Leslie Cheung (à gauche) et Tony Leung (à droite) © ARP Sélection

Chaque mois la rédaction de Maze revient sur un classique du cinéma. Le mois dernier, La vie est belle de Roberto Begnini (1997) était à l’honneur. Ce mois-ci, place à Happy Together, le chef-d’œuvre de Wong Kar-Wai qui raconte avec grâce l’expatriation de deux amants terribles dans les rues de Buenos Aires. 

Happy Together aurait pu s’appeler Une saison en enfer. Les deux amants que nous fait découvrir Wong Kar-Wai dans ce film ne sont pas poètes, mais leur épopée est d’une noirceur étincelante. Comme une tragédie. Il y a Lai-Yiu Fai, incarné par Tony Leung, acteur fétiche du réalisateur. Après avoir interprété un flic esseulé dans Chungking Express (1994) et un journaliste victime d’adultère dans In the mood for love (2000), il est cette fois l’amant torturé de Ho Po-Wing (Leslie Cheung). 

Ils s’aiment, mais sont incapables de s’aimer correctement. Ho Po-Wing, amant terrible qui n’aura de cesse de hanter son partenaire lui répète d’ailleurs souvent  : «  Reprenons à zéro.  » Et c’est à la faveur d’un énième nouveau départ qu’ils partent ensemble en Argentine. Ils espèrent voir ensemble Iguazú, d’immenses chutes d’eau situées à la frontière entre le Brésil et l’Argentine.

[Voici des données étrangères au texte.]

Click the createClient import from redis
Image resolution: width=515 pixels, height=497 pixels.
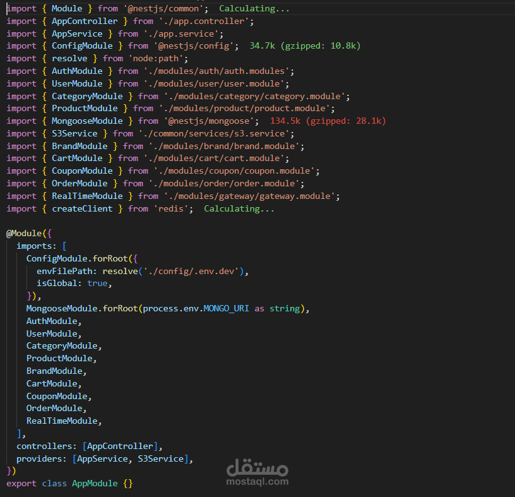click(82, 208)
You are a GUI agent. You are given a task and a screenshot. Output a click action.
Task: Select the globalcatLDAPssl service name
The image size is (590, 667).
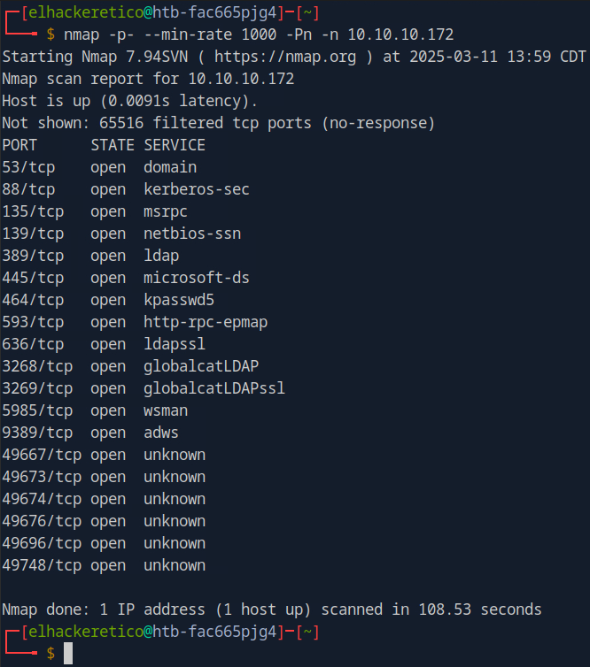pyautogui.click(x=214, y=388)
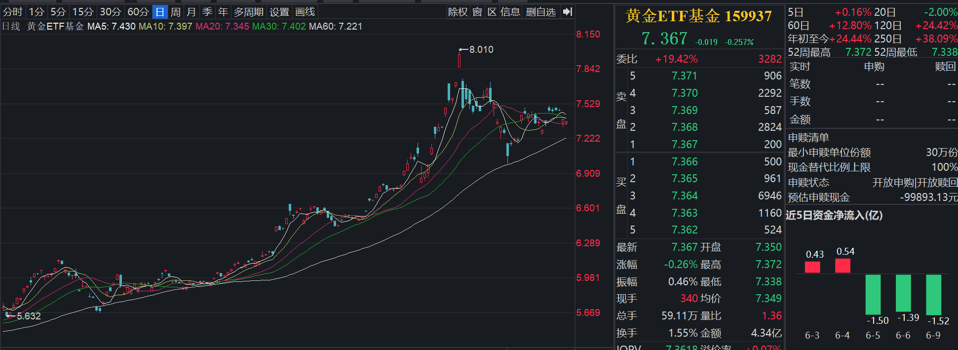Toggle the 窗 window option

pyautogui.click(x=477, y=12)
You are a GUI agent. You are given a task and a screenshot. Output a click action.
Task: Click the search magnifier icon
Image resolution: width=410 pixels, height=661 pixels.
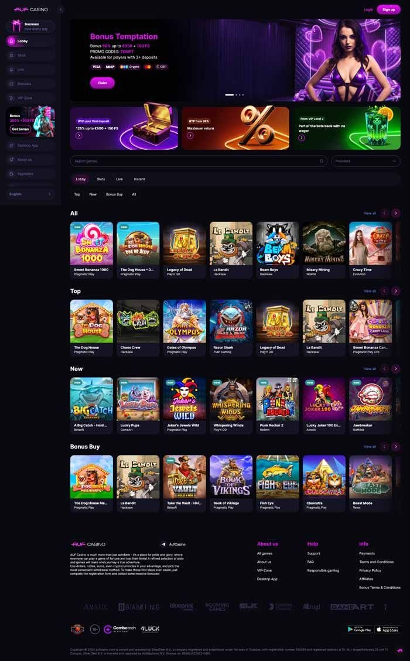click(322, 161)
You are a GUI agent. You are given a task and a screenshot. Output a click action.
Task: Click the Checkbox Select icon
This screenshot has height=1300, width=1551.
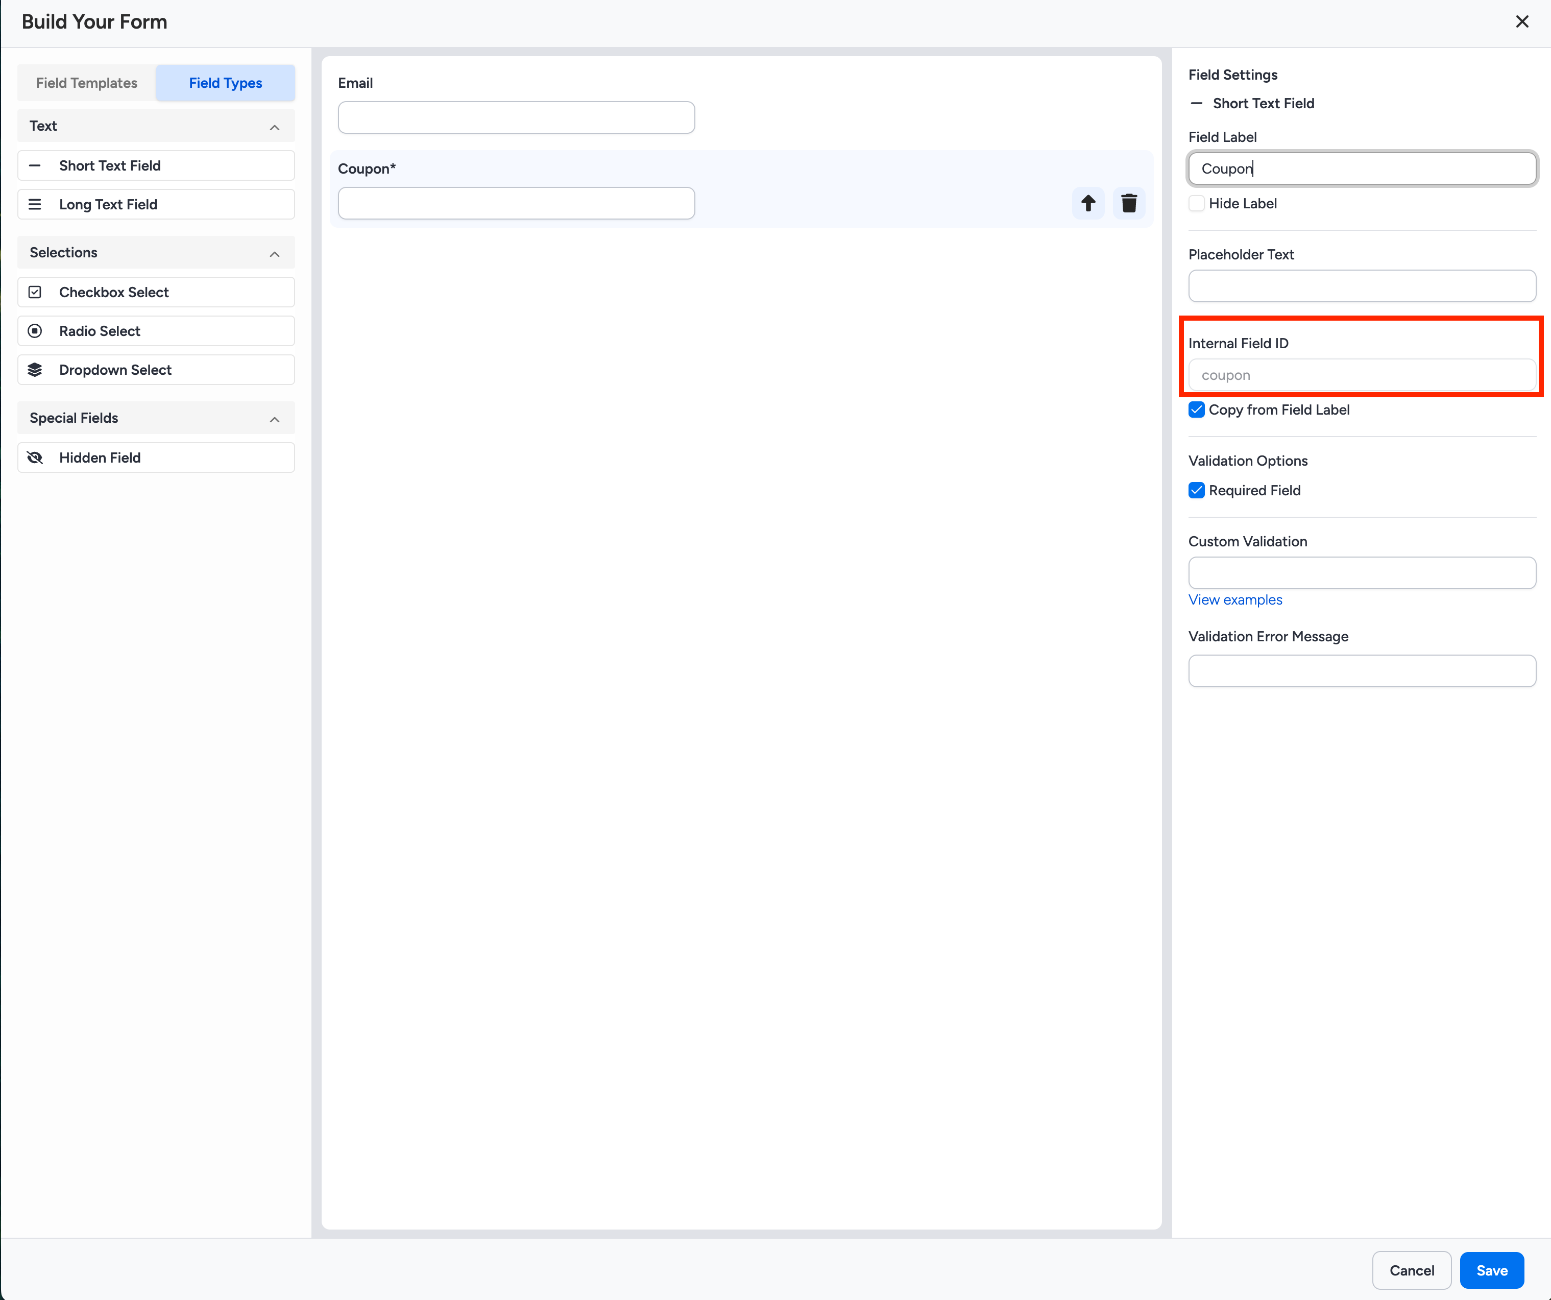(35, 293)
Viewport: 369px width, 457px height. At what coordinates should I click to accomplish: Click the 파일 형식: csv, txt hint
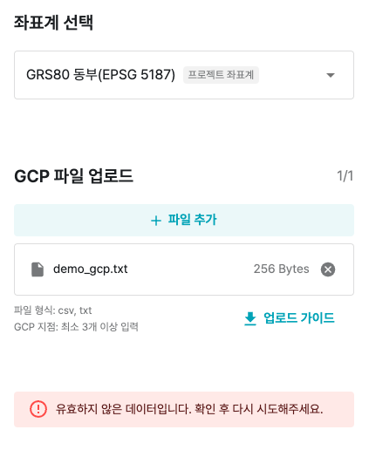(x=52, y=310)
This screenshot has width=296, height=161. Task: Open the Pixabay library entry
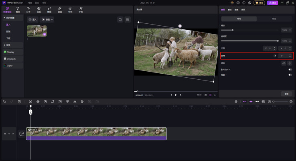point(11,52)
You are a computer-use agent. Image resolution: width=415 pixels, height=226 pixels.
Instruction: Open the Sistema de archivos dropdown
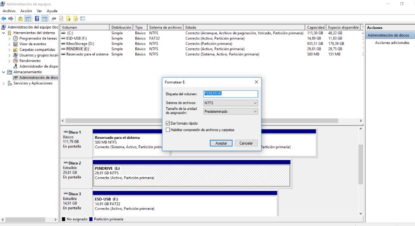(x=230, y=103)
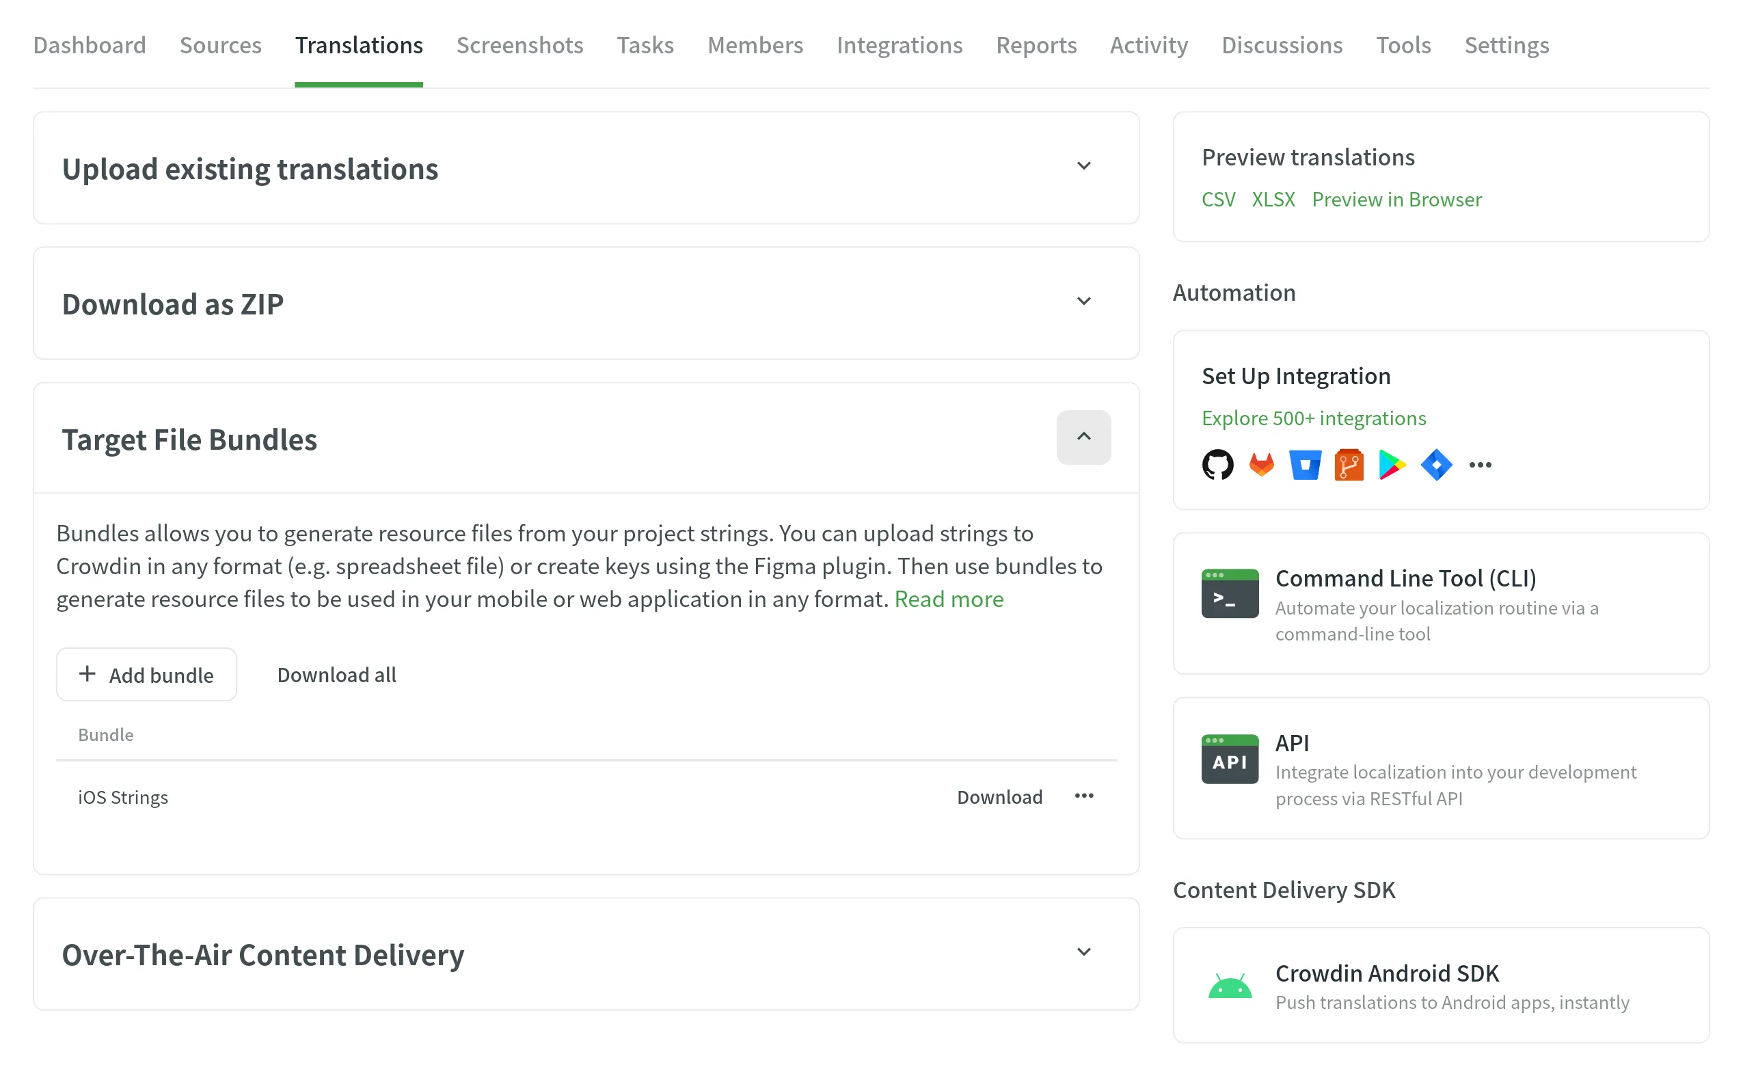Switch to the Screenshots tab

(x=519, y=45)
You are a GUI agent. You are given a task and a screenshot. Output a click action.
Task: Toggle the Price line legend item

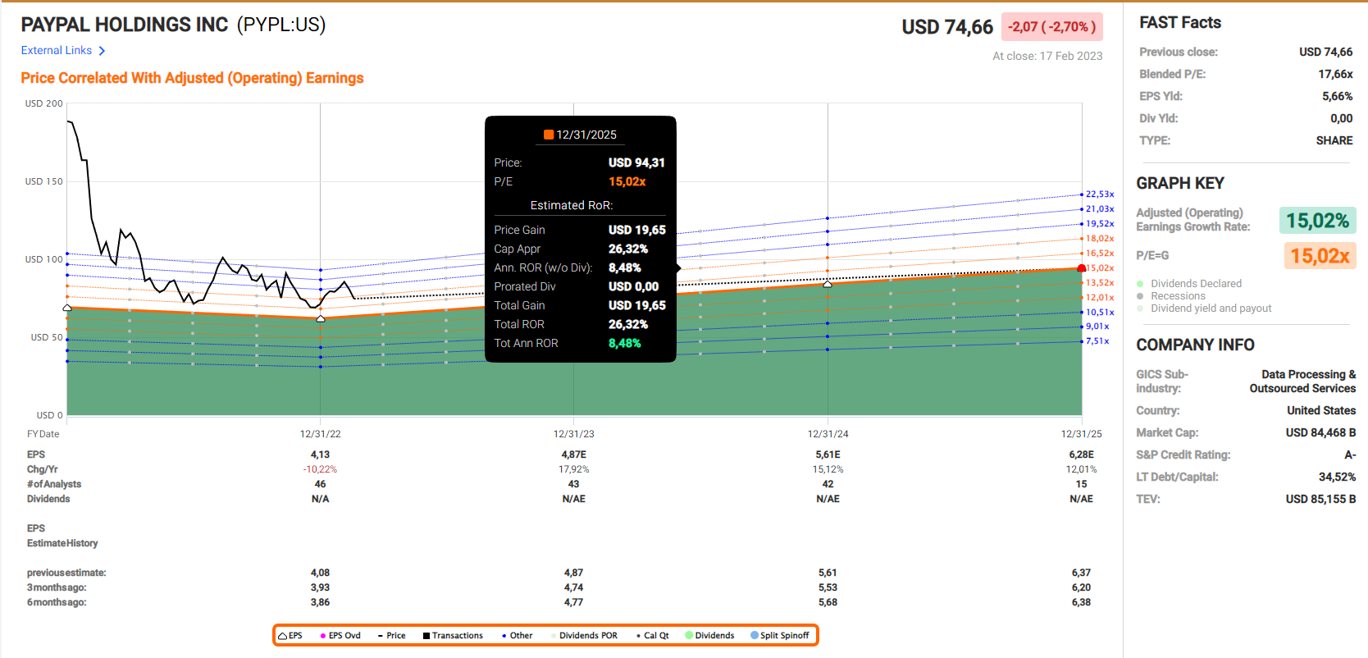click(x=391, y=636)
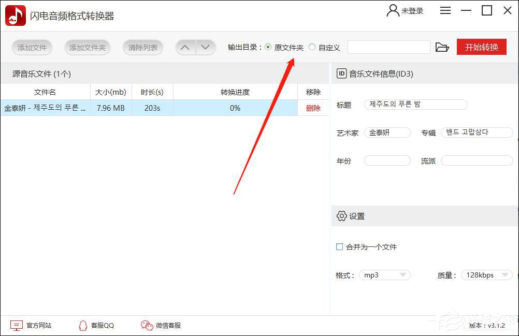Select 自定义 output directory option
519x336 pixels.
[311, 47]
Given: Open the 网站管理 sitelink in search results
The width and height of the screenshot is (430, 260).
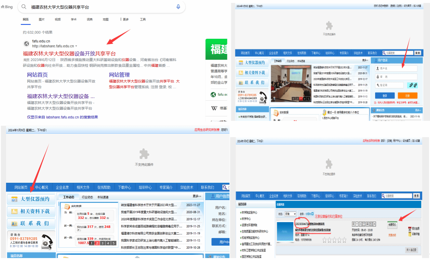Looking at the screenshot, I should point(119,75).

En attendant, ils ont une lampe peinte aux motifs des chutes, qu’ils contemplent souvent. Comme un porte-bonheur. 

Mais le bonheur, c’est pour les autres, alors ils se séparent. Ho Po-Wing disparaît. Alors Lai-Yiu Fai se retrouve seul, sans argent et coincé dans un pays qu’il déteste. Il voudrait retourner à Hong-Kong, il devient portier dans un bar dansant de Buenos Aires. Pour économiser un peu d’argent et se faire la malle pour de bon. Et puis un jour, à la faveur d’une nuit froide, Ho Po-Wing réapparaît. Il passe la porte du bar où travaille Lai-Yiu Fai, il est accompagné. Et alors tout recommence. 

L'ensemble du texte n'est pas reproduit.